-----Original Message----- From: Doug Henwood <dhenwood at panix.com> To: lbo-talk at lists.panix.com <lbo-talk at lists.panix.com>
>It's interesting that the death tolls under Stalin and Mao are considered
>indictments and convictions of entire social systems, whereas incidents
>like slavery and genocide in the U.S., the potato famine in Ireland,
>several centuries of colonial brutality by Europeans ahd Americans, etc.
>etc., are considered anomalies or youthful indiscretions.
Not to mention the massive death totals during Japan's initial industrialization in the late 19th and early 20th century. Or the massive death of children working as slaves today in South Asia for economic output to Western capitalist countries.
There is a really destructive confusion used between deliberate murder or political and social undesirables and the deaths due to economic mismanagement and brutality by social systems.

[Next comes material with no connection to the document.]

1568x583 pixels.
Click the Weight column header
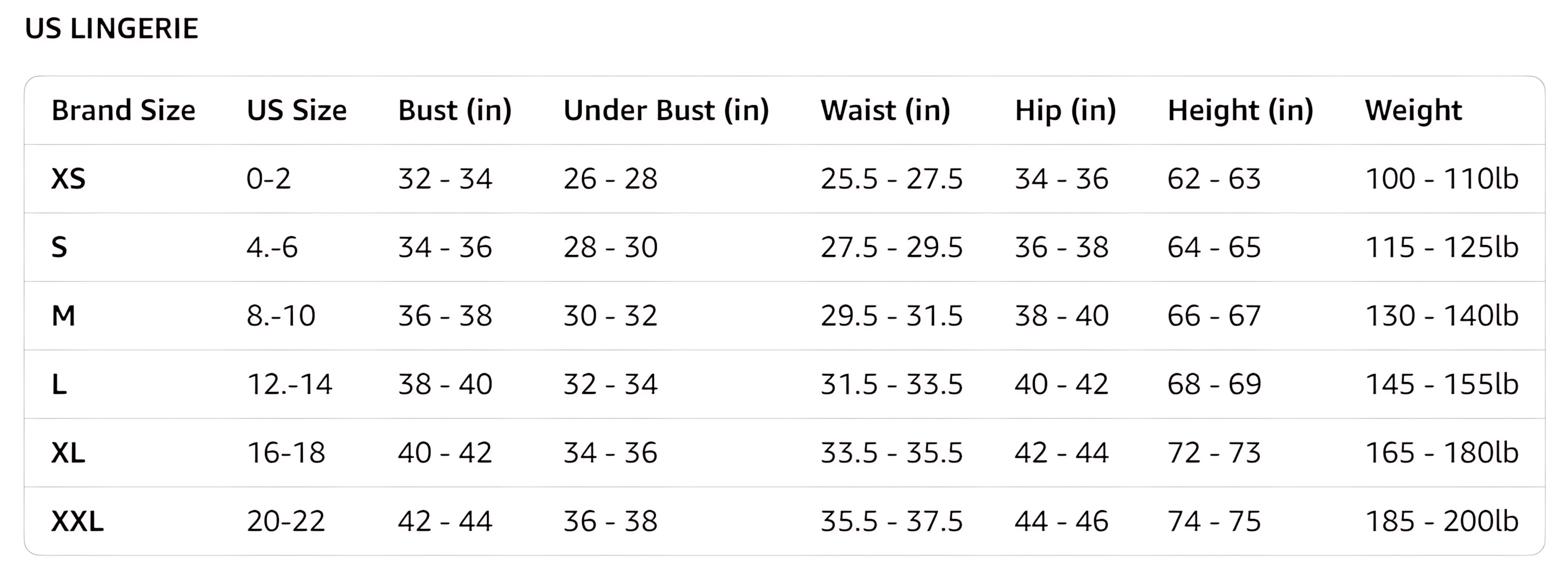tap(1413, 110)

There is a qualitative difference between shoving Jews into gas ovens and sentencing political dissidents to the gulag versus famine spreading due to civil war. Deaths due to the economic brutality of a system are worth studying but it is unclear whether capitalism does that well- just look at the deaths due to structural adjustment programs of the IMF throughout Latin America in the 1980s.
The largest geneocide in history is due to capitalist expansion into the "New World" where estimates range as high as 100 million indigenous inhabitants dying due to disease spread by the colonists.
There is much to condemn in the East Bloc countries, but the "death totals" are the least convincing to me. THe Soviet Union largely ended mass murders with Stalin's death, yet the regime was still repressive and repugnant. Most demographic numbers show an upsurge in death rates since the fall of the Soviet Union, so do those deaths go on the capitalist ledger?
All of these numbers are so ideologically charged that they become meaningless when ripped out of context - usually comparing apples and oranges.